**WHAT YOU SHOULD DO:** How do the records below read from their first line through the line containing "2-5% (202, 2273)"? Write those lines out exactly.

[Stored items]

★ ★ ★ ★

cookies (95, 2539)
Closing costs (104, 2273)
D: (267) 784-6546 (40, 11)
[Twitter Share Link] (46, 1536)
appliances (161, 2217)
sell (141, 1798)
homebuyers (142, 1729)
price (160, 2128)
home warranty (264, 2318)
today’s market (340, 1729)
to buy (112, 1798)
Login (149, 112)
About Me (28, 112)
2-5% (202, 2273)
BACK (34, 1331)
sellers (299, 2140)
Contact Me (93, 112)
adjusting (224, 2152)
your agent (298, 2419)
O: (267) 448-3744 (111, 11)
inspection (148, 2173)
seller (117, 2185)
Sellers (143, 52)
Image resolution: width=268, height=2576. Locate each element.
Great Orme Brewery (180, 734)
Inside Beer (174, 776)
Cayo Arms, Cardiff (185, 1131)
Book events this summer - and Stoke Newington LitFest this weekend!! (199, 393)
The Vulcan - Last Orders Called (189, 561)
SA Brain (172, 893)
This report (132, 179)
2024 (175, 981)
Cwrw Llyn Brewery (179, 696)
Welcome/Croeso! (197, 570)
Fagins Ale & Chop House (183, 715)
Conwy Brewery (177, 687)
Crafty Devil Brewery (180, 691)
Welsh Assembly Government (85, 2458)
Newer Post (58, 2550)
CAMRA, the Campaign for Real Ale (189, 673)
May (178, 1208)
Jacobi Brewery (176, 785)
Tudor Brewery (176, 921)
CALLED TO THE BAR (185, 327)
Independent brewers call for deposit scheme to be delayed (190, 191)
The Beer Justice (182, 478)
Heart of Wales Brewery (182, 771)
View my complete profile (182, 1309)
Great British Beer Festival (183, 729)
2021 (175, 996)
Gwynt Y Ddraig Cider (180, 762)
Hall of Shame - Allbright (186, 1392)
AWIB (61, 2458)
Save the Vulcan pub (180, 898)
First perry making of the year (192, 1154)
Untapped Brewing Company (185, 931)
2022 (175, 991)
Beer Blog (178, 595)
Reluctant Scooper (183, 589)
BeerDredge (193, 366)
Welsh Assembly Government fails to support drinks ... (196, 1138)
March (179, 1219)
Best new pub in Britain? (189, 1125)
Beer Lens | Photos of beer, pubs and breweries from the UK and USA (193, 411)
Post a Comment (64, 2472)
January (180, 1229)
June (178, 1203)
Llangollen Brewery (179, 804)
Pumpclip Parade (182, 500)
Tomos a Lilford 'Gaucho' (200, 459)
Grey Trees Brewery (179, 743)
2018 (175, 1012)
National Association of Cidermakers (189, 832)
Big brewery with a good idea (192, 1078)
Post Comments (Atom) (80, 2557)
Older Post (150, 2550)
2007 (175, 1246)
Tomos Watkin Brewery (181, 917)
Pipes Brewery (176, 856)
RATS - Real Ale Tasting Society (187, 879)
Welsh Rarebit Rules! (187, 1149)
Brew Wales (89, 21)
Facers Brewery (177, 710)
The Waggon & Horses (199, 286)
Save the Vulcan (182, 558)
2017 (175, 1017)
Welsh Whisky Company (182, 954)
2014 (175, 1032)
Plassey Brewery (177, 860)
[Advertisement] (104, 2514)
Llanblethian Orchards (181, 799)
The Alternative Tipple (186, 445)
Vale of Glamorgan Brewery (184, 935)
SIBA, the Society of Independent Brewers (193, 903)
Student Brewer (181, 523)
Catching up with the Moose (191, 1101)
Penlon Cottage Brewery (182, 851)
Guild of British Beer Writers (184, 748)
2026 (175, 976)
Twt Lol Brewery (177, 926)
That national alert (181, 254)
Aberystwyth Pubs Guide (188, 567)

★ ★ ★ ★

**ANSWER:**
cookies (95, 2539)
Closing costs (104, 2273)
D: (267) 784-6546 (40, 11)
[Twitter Share Link] (46, 1536)
appliances (161, 2217)
sell (141, 1798)
homebuyers (142, 1729)
price (160, 2128)
home warranty (264, 2318)
today’s market (340, 1729)
to buy (112, 1798)
Login (149, 112)
About Me (28, 112)
2-5% (202, 2273)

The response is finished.